[Start of Attachment]

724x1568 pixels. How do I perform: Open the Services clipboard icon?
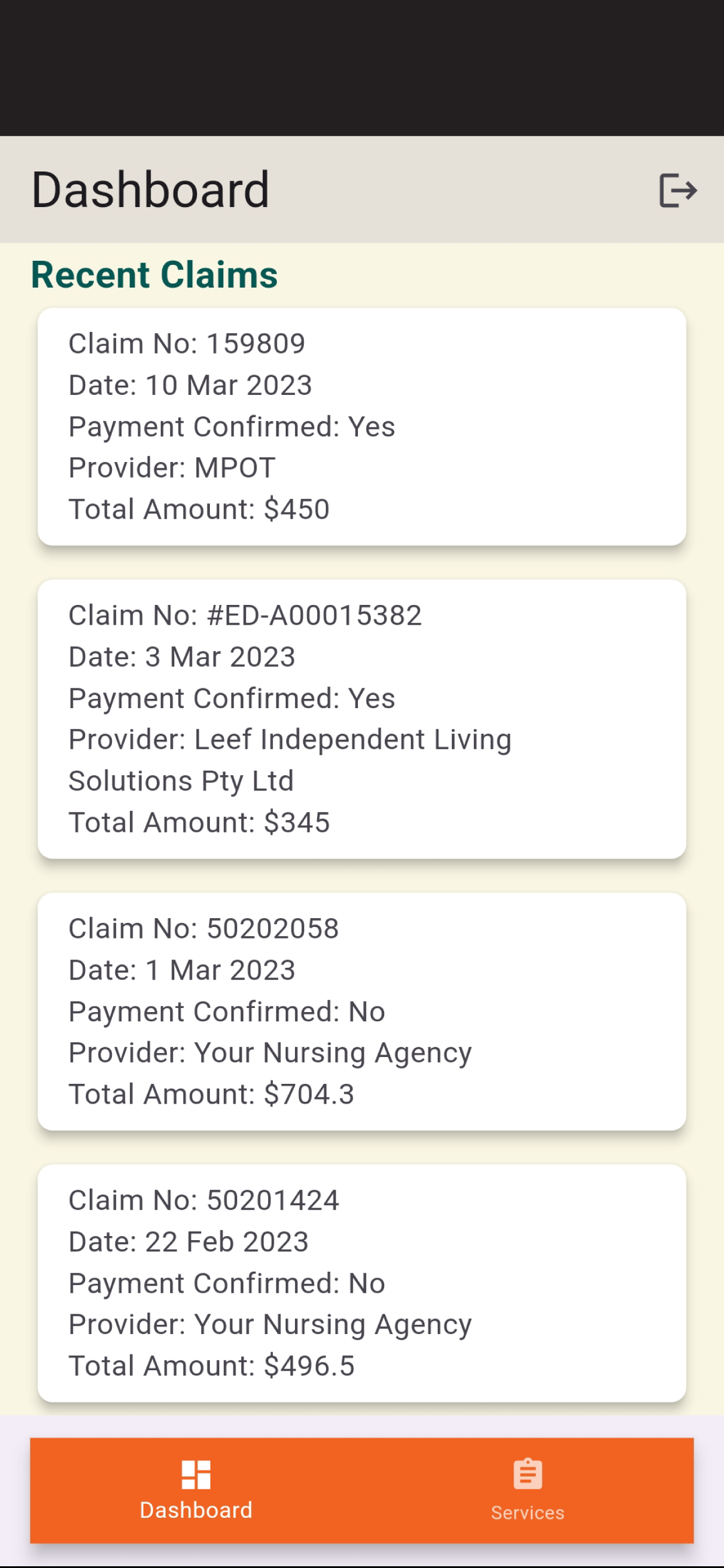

[End of Attachment]
[Start of Attachment]

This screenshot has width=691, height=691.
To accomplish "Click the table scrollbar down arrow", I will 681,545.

[End of Attachment]
[Start of Attachment]

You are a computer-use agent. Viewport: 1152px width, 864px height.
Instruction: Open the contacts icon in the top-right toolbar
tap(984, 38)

[End of Attachment]

Task details: Say how many lines above contain "width", and give no words besides the number.

Response to this exercise: 2